Request 1.
How many people did the FoxJet seat, according to the FoxJet article?
Request 2.
What traits and activities does the FoxJet article attribute to Tony Fox? List them all.

Reading text.
Video: The FoxJet Was The 1970s Mini-Corporate Jet That Was Set To Change The World, But Didn’t


Video: The FoxJet Was The 1970s Mini-Corporate Jet That Was Set To Change The World, But Didn’t

There are certain ideas that come along which make perfect sense, seem to have the right people behind them, and then ultimately evaporate into nothing for varied reasons. Well, the FoxJet is kind of that story. Tony Fox was the kind of maverick guy who owned hydrogen peroxide rocket race cars, invented stuff, made and lost big sums of money with regularity, and was seemingly always right there on the verge of the next big thing. The Lear Jet had redefined the idea of personal luxury and corporate travel but there were drawbacks. They were pretty big, they were pretty thirsty, and when the price of fuel began to escalate in the 1970s due to embargo or other reasons, their value was questioned.

What about a plane that did a lot of the same stuff but was smaller, cheaper, and more versatile? That was the idea behind FoxJet. This was a tiny jet that sat four people and could land on literally any one of the 9,000 airports in the USA during this period of time. When we say “airports” we’re talking about grass strip places all the way to LAX. The FoxJet would cost half or less what a Lear did, would cost 9-cents a fuel mile to operate, and would cut down on travel time because you could land far closer to your customer or meeting point if you did not have to go to a big city airport. Seems awesome, right? Well, it kind of was until the government screwed the whole thing up.

Data provided.
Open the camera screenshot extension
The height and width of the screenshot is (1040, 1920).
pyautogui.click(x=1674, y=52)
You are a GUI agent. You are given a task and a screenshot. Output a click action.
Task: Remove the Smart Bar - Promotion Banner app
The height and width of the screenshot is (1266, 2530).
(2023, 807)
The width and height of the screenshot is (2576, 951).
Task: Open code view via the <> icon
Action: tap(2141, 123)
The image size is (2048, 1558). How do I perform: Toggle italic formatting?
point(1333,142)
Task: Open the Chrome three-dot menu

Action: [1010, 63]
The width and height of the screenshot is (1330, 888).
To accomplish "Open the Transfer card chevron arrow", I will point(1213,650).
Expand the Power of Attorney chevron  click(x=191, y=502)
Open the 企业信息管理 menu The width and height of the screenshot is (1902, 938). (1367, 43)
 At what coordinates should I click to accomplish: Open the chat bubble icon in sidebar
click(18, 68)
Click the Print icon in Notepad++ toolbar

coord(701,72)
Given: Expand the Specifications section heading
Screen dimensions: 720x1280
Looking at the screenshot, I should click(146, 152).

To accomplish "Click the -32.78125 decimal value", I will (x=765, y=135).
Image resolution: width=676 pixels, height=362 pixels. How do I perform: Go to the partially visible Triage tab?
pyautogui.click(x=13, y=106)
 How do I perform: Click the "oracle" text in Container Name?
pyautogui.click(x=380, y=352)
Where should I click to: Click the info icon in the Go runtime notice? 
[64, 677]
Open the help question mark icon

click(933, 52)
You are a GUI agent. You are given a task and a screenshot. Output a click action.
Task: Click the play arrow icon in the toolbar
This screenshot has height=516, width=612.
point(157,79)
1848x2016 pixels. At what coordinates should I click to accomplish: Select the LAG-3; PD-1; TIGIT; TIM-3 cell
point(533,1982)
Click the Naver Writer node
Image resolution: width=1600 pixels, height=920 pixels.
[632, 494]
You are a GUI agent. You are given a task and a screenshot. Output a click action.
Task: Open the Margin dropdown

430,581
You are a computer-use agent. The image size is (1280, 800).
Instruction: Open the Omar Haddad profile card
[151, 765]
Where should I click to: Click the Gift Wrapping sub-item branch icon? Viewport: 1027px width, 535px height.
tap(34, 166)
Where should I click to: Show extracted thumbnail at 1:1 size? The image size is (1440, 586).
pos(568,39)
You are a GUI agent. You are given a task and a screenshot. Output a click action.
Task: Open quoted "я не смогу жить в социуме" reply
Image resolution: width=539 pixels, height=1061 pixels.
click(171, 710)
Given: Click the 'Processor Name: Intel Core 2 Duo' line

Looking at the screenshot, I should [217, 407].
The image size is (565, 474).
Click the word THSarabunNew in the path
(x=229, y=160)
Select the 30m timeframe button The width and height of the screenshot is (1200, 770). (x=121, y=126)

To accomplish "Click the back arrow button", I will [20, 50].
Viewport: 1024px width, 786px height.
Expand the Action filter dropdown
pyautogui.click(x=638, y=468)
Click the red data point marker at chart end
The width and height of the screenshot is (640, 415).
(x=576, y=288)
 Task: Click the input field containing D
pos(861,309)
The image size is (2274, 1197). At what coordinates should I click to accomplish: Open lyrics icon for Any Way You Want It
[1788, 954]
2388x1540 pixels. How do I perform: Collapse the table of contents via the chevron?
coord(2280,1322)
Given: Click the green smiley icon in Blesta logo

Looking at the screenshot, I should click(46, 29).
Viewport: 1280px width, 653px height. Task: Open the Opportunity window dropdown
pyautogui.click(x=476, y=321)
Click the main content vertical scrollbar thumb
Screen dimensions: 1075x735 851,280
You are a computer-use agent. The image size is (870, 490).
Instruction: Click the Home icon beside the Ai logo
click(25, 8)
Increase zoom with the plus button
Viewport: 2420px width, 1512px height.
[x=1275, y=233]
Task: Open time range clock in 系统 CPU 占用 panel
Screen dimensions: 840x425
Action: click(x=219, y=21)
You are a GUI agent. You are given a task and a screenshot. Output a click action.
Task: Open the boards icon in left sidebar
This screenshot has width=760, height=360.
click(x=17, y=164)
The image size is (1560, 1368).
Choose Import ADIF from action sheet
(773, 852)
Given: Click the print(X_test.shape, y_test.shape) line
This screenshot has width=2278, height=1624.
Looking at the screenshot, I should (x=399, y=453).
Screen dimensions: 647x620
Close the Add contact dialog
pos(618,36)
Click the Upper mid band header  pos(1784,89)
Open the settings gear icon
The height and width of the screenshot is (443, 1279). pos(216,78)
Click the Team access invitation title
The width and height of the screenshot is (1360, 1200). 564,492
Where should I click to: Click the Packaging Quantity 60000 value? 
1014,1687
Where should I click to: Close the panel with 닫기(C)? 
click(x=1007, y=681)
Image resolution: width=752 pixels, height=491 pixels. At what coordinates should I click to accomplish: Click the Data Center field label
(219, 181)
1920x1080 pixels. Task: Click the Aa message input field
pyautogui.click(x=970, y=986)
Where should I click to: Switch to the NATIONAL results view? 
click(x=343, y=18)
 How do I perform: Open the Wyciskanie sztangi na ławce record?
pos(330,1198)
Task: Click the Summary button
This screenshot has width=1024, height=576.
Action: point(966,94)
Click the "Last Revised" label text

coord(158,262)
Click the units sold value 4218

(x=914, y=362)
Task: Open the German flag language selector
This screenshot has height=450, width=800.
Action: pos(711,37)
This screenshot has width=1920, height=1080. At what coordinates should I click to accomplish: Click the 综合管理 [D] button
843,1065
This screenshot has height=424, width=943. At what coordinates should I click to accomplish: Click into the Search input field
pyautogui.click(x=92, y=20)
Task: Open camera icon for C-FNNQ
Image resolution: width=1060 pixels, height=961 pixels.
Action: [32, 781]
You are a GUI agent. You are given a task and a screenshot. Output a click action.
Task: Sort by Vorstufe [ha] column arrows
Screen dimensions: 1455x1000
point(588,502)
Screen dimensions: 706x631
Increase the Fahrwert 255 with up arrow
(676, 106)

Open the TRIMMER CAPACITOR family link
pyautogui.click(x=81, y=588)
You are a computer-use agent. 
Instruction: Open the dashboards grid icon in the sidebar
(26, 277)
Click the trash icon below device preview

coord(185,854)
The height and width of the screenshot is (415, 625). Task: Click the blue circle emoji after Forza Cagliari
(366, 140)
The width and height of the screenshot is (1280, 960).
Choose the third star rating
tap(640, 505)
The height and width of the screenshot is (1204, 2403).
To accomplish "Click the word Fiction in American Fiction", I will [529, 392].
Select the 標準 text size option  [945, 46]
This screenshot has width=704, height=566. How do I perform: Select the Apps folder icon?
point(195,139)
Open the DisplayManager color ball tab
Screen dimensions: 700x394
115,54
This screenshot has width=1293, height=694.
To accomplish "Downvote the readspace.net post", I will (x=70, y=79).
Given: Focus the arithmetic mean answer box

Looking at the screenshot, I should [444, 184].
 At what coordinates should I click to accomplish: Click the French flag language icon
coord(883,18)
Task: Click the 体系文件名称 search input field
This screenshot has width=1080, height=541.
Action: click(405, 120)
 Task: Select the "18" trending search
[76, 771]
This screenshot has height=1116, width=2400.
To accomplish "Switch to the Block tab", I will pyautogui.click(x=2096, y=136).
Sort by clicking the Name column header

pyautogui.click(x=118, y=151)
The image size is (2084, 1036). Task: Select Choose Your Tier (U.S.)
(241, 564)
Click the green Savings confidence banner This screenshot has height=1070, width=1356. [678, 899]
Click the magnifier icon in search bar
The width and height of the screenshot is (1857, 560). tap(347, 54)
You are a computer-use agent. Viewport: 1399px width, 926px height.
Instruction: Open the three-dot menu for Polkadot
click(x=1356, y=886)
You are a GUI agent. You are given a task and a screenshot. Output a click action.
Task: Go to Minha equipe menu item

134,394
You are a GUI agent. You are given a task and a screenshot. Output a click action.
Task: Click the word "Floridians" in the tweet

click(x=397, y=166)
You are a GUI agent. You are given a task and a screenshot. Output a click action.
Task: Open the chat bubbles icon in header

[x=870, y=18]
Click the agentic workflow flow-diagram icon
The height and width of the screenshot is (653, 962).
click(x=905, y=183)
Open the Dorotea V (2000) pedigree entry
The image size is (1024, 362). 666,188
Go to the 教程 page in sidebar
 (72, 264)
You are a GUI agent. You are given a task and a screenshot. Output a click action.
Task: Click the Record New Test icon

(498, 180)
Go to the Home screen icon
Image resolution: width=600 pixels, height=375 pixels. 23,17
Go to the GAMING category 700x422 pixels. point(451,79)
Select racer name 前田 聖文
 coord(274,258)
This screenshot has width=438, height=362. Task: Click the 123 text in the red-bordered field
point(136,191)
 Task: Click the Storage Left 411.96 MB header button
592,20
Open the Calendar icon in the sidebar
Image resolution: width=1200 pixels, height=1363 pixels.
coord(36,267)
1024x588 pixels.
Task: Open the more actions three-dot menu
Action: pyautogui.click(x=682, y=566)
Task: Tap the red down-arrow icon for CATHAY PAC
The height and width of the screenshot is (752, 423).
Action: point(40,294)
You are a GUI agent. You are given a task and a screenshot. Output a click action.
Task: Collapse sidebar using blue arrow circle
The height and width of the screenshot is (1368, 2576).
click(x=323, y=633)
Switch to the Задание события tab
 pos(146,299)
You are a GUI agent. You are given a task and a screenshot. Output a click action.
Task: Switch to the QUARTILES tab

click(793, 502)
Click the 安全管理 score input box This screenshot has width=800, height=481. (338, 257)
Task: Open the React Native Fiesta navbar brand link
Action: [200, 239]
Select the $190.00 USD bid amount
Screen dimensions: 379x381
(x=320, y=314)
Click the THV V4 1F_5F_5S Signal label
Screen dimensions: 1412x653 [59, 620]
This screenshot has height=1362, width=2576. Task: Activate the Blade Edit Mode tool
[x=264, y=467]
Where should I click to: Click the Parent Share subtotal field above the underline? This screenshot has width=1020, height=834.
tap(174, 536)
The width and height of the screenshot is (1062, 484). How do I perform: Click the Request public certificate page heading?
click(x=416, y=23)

Finished answer 1.
Four people.

Finished answer 2.
- He was a maverick.
- He owned hydrogen peroxide rocket race cars.
- He invented things.
- He made and lost big sums of money with regularity.
- He was seemingly always on the verge of the next big thing.